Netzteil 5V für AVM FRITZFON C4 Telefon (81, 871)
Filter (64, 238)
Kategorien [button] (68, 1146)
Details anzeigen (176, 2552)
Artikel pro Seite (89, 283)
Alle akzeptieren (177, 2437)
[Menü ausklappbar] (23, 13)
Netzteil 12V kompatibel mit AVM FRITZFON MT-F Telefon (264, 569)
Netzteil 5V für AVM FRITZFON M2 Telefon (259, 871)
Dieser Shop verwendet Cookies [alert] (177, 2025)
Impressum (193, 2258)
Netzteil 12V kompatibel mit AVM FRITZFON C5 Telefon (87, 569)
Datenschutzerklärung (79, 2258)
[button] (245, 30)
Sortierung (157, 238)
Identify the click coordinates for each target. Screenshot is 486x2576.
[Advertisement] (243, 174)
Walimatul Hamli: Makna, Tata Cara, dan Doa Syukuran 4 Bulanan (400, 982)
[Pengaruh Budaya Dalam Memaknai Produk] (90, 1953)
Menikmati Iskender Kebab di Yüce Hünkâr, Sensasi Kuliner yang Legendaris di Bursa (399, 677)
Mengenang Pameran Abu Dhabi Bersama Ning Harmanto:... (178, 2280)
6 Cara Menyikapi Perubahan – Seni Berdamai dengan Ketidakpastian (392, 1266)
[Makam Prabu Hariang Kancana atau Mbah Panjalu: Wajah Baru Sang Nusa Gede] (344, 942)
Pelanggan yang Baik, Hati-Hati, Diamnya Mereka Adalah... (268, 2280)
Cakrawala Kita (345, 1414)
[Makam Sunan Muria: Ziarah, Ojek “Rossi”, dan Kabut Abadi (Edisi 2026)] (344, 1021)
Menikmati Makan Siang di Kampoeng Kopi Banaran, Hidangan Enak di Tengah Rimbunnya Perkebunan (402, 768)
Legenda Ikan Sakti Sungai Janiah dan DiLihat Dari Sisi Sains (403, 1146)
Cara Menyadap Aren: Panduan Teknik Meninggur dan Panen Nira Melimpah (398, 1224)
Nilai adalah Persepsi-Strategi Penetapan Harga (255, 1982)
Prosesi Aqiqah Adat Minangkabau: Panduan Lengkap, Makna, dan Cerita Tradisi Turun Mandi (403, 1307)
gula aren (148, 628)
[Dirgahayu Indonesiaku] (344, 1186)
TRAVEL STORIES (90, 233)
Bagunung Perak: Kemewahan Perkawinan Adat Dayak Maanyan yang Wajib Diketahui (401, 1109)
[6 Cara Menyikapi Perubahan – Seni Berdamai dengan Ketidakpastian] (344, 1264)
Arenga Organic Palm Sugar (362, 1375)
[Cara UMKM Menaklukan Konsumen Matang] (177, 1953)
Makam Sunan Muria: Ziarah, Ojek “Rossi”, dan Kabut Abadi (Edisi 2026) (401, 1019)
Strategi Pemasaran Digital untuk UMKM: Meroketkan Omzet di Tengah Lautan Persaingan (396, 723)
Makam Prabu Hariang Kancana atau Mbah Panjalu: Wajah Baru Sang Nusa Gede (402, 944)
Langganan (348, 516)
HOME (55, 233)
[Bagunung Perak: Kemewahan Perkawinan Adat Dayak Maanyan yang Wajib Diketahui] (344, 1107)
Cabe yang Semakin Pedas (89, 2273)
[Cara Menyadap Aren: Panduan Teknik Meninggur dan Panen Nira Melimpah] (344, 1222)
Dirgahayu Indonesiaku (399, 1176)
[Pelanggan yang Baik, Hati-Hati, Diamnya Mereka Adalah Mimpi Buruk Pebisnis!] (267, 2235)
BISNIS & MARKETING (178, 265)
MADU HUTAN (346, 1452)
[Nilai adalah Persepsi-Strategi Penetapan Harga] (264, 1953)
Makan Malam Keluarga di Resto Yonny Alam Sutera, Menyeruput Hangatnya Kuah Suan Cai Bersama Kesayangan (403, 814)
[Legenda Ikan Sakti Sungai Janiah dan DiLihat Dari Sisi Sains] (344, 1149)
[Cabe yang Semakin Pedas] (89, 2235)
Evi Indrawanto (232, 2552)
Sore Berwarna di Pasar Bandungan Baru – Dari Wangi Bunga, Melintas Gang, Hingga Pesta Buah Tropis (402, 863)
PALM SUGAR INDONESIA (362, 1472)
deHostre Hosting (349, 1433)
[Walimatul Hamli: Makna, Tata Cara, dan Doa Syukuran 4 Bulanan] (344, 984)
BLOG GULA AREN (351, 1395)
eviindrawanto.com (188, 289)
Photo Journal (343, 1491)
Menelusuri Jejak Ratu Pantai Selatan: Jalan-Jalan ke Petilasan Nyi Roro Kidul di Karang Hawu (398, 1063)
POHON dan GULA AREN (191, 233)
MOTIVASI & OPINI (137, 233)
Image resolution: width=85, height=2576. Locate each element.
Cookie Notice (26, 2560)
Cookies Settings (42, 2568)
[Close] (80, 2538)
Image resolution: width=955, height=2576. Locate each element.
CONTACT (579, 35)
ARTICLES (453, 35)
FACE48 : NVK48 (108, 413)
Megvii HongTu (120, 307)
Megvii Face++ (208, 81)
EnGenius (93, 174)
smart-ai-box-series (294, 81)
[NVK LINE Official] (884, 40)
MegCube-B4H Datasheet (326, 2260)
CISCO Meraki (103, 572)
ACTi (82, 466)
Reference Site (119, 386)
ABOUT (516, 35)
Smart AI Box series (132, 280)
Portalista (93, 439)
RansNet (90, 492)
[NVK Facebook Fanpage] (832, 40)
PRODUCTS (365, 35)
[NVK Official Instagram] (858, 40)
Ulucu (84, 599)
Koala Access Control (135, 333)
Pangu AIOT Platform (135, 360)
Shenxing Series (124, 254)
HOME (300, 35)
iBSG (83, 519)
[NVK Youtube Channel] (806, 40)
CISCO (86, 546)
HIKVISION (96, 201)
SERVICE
══════
— Task to complete —
Restate word for word the lines from the line containing "FACE48 : NVK48 (108, 413)" through the last line of the listing, inclusive, and nothing beyond them.

— Expected answer —
FACE48 : NVK48 (108, 413)
Megvii HongTu (120, 307)
Megvii Face++ (208, 81)
EnGenius (93, 174)
smart-ai-box-series (294, 81)
[NVK LINE Official] (884, 40)
MegCube-B4H Datasheet (326, 2260)
CISCO Meraki (103, 572)
ACTi (82, 466)
Reference Site (119, 386)
ABOUT (516, 35)
Smart AI Box series (132, 280)
Portalista (93, 439)
RansNet (90, 492)
[NVK Facebook Fanpage] (832, 40)
PRODUCTS (365, 35)
[NVK Official Instagram] (858, 40)
Ulucu (84, 599)
Koala Access Control (135, 333)
Pangu AIOT Platform (135, 360)
Shenxing Series (124, 254)
HOME (300, 35)
iBSG (83, 519)
[NVK Youtube Channel] (806, 40)
CISCO (86, 546)
HIKVISION (96, 201)
SERVICE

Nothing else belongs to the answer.